Quem acompanha estas coisas da economia e da política em geral recordar-se-á, certamente, das posições que o PS tomou no que toca à consolidação das finanças públicas, quer nos seis anos de governação de António Guterres (do qual fizeram parte, entre outros, o actual primeiro-ministro, José Sócrates, quer como secretário de Estado, primeiro, quer como ministro, depois; e também Fernando Teixeira dos Santos, o actual ministro das Finanças, então secretário de Estado do Tesouro e das Finanças de Sousa Franco), quer depois, na oposição, nos quase três anos de governação PSD/CDS-PP. Que a dimensão do Estado não devia ser reduzida, que a despesa pública, e em especial o investimento público, tinha a obrigação de ser o motor da economia, puxando pelo sector privado. Foi por isso que, mesmo em tempos de «vacas gordas», bem diferentes dos de agora, no período que antecedeu a nossa entrada no euro (isto é, 1996-1999), e mesmo em 2000-2001, quando o adequado teria sido uma contenção/consolidação das finanças públicas feita essencialmente do lado da despesa, que nos desse condições orçamentais para enfrentarmos com sucesso um novo e exigente ambiente como era o da moeda única, assistimos a um crescimento da despesa pública que quase chegou aos 10% ao ano, quer na despesa total, corrente, quer na despesa primária (descontando os juros da dívida pública).

Depois, quando a partir de 2002 se tentou travar a fundo esta tendência, que inevitavelmente nos levaria a um período de «vacas magras», que se iniciou em 2001 e que ainda hoje sentimos, o PS, então na Oposição, manteve a mesma postura, nunca tendo apoiado as medidas estruturais de contenção (como o quase congelamento dos salários da função pública, a drástica redução na admissão de novos funcionários públicos, um refreamento do investimento público, ou a fusão de alguns serviços e institutos públicos) ou de consolidação (como o fim do crédito bonificado à habitação, a introdução de penalizações para os funcionários públicos que pretendessem aposentar-se antes dos 60 anos de idade e 36 de serviço –  com o objectivo de aproximar as regras da segurança social pública do regime geral –, ou a reforma da administração pública que, por força da dissolução do Parlamento no fim do ano passado, nunca chegou a ser implementada na prática).

Mal sabiam os socialistas o que lhes estava reservado - e não daí a muito tempo.
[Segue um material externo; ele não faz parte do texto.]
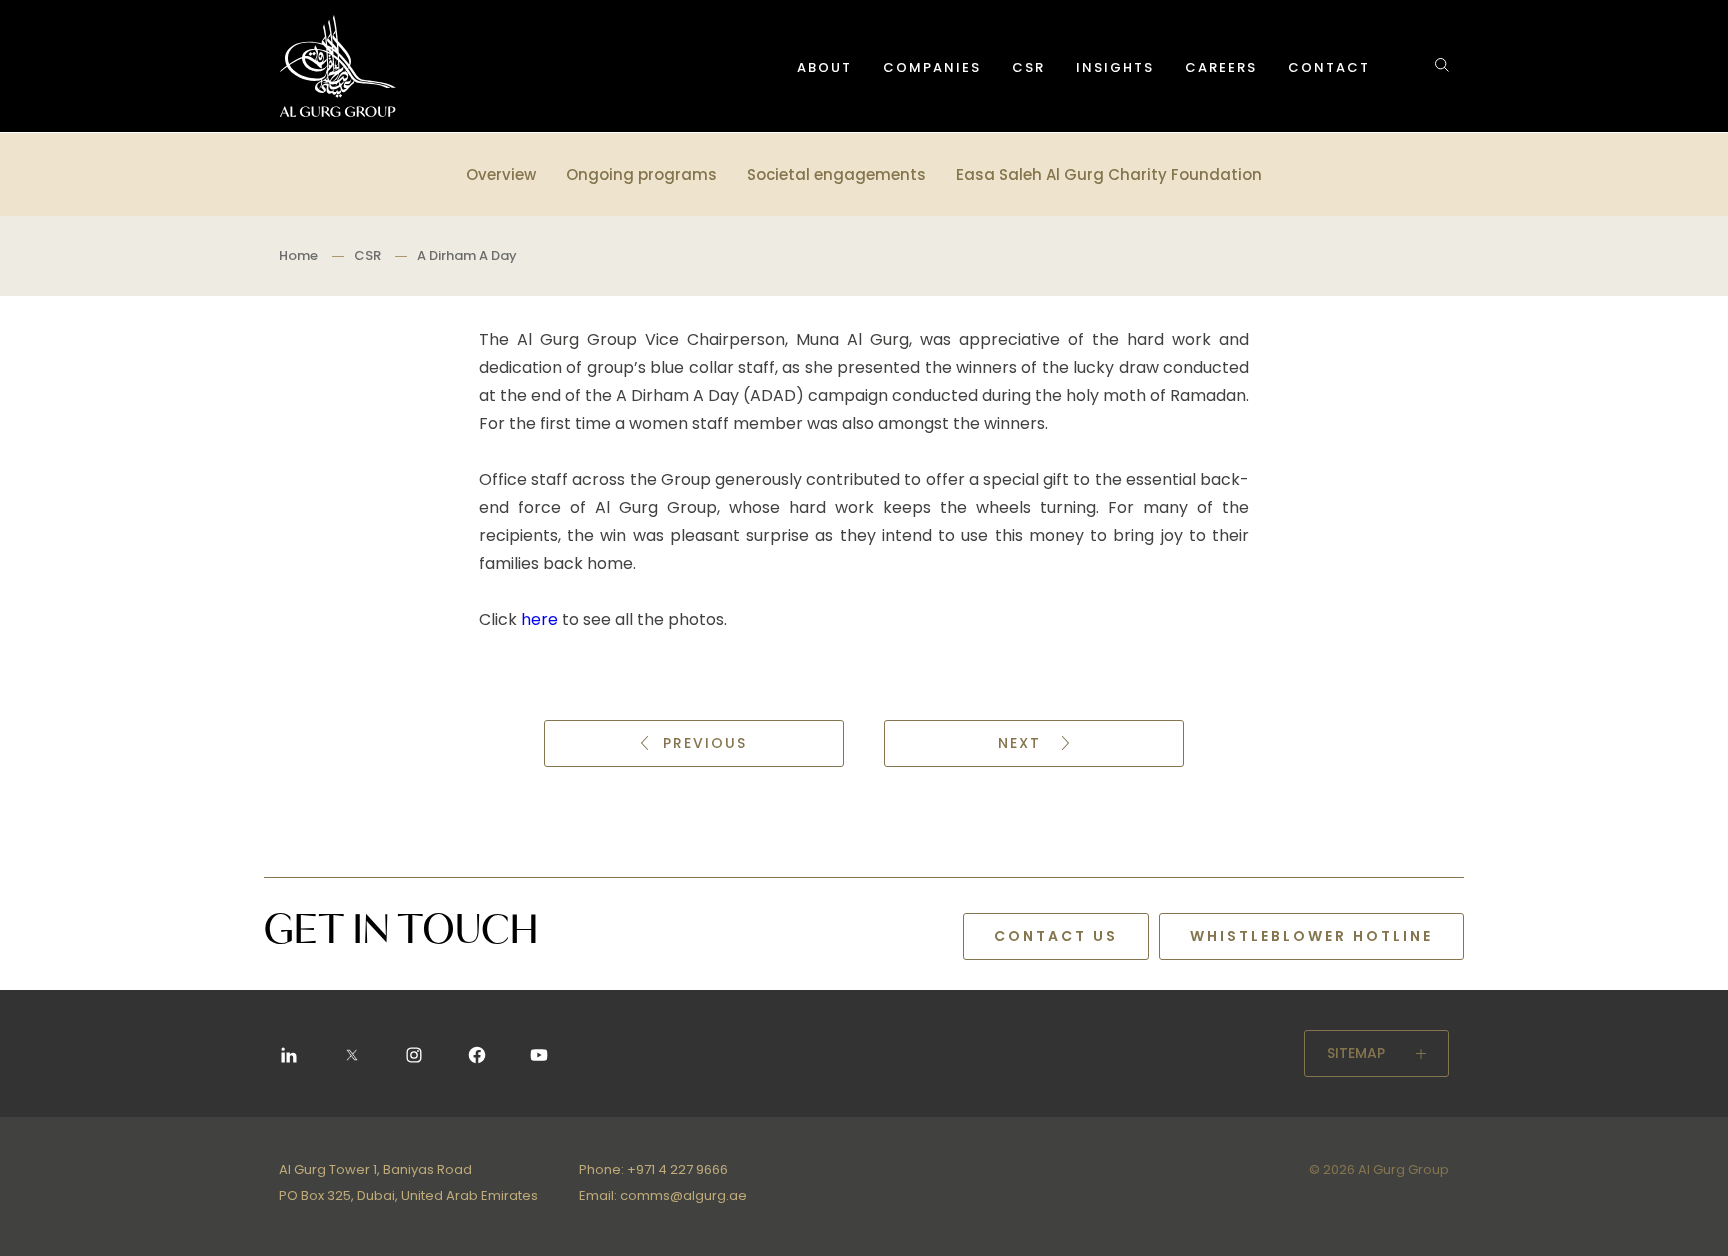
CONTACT (1329, 67)
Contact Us (1056, 936)
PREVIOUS (705, 743)
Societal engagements (836, 174)
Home (298, 255)
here (537, 619)
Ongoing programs (641, 174)
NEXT (1022, 743)
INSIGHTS (1115, 67)
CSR (1028, 67)
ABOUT (824, 67)
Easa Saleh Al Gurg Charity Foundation (1109, 174)
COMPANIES (932, 67)
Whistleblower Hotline (1311, 936)
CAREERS (1221, 67)
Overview (501, 174)
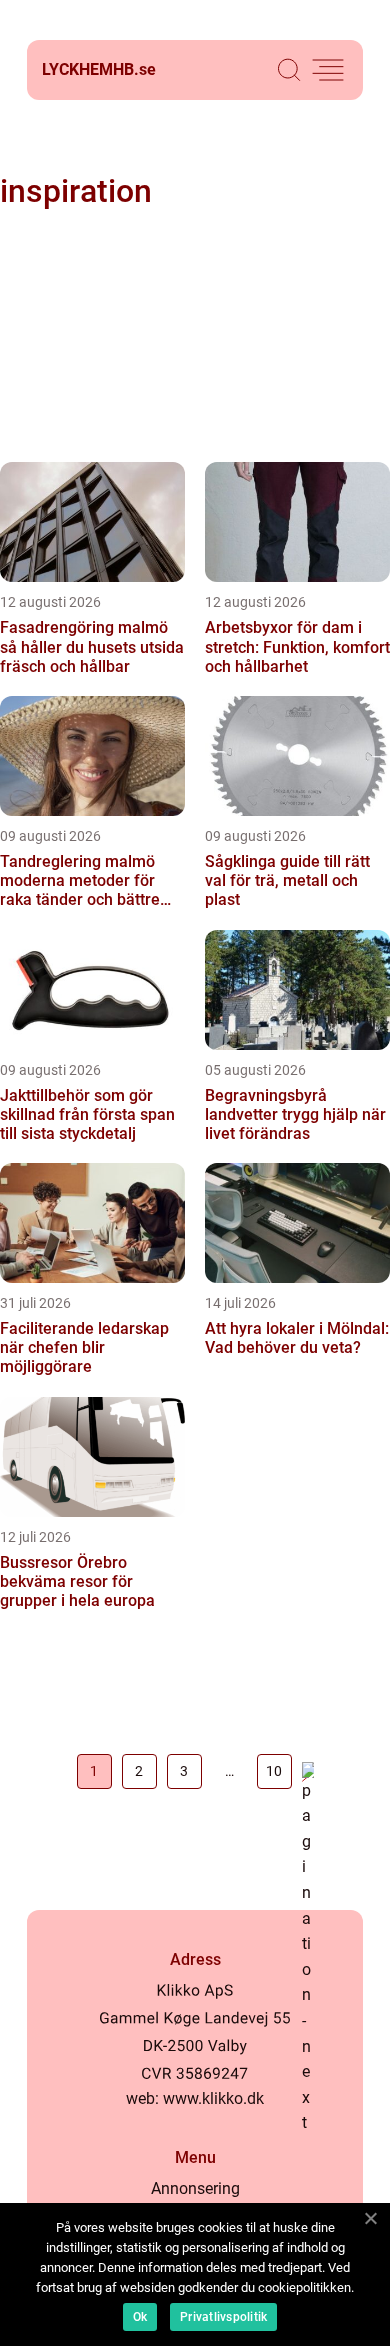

Na verdade, depois da vitória do engº Sócrates nas eleições de Fevereiro último, das imposições do Pacto de Estabilidade e Crescimento (que, mesmo flexibilizado, manteve limites apertados em termos de política orçamental) e, reconheça-se, da escolha de Luís Campos e Cunha como ministro das Finanças, o discurso mudou mesmo, e passou a privilegiar a consolidação das contas públicas pelo lado da despesa.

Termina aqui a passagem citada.